- In this week's Power Rankings, we look back at how the 2019 season was supposed to play out. We've highlighted 10 teams who have either significantly over- or underperformed their FanGraphs preseason projections or, perhaps more surprisingly, landed right on them.
It’s Friday, which means it’s time for SI’s MLB Power Rankings. With Emma on vacation, I’m filling in this week and taking a look back at how the 2019 season was supposed to play out. In this case, I’ve highlighted 10 teams who have either significantly over- or underperformed their FanGraphs preseason projections or, perhaps more surprisingly, landed right on them. Let’s get to it.

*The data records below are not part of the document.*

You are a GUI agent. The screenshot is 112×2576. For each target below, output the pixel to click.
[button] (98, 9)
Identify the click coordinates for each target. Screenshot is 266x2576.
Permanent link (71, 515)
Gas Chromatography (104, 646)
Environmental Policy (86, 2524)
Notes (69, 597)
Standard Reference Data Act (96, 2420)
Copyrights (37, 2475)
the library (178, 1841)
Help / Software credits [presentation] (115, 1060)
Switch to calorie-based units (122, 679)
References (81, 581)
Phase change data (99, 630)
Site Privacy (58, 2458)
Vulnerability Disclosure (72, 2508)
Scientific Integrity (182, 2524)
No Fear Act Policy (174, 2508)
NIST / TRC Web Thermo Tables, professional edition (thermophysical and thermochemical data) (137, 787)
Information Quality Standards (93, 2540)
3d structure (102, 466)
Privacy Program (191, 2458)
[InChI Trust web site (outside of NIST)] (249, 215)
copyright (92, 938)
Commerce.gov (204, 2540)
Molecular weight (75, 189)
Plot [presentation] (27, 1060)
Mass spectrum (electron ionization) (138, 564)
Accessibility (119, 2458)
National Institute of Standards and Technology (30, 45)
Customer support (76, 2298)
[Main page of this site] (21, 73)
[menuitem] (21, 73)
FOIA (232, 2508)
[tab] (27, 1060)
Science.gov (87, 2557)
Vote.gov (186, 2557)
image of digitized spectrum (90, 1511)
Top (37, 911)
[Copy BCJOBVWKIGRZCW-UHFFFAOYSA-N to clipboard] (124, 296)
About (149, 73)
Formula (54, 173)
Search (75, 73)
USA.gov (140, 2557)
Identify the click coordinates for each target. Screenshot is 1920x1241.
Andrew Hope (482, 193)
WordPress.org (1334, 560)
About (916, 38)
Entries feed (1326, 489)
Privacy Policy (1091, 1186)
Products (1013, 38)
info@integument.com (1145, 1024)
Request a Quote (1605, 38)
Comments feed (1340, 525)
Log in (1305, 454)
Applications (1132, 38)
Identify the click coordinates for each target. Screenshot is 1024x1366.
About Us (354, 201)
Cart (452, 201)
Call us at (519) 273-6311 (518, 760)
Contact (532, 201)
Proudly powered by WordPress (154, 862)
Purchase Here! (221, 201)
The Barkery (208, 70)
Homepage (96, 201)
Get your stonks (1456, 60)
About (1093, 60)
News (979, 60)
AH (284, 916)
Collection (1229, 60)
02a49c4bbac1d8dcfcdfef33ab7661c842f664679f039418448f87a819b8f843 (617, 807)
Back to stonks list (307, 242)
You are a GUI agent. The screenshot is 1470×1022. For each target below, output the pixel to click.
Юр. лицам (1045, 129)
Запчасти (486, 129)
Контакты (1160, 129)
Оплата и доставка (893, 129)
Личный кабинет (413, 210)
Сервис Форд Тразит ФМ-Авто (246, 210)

30. Tigers (38–87; Last Week: 30)
Revisiting FanGraphs’ projections, the biggest gaps come at either end of the spectrum. That makes sense—these are the extremes, after all—but it suggests that the system doesn’t know exactly how to measure just how bad or good a team can be in this day and age. Four of the five teams in this week’s bottom five are playing at least 10 games under their projected finish. Detroit is the worst offender, currently on pace to go a staggering 49–113, or 19 games worse than FanGraphs’ already dismal 94-loss assumption. Presumably, they couldn’t imagine that the Tigers would roll out the worst offense in baseball night in and night out; at just 3.6 runs per game and with a collective OPS+ of 83, Detroit is basically one giant Austin Romine.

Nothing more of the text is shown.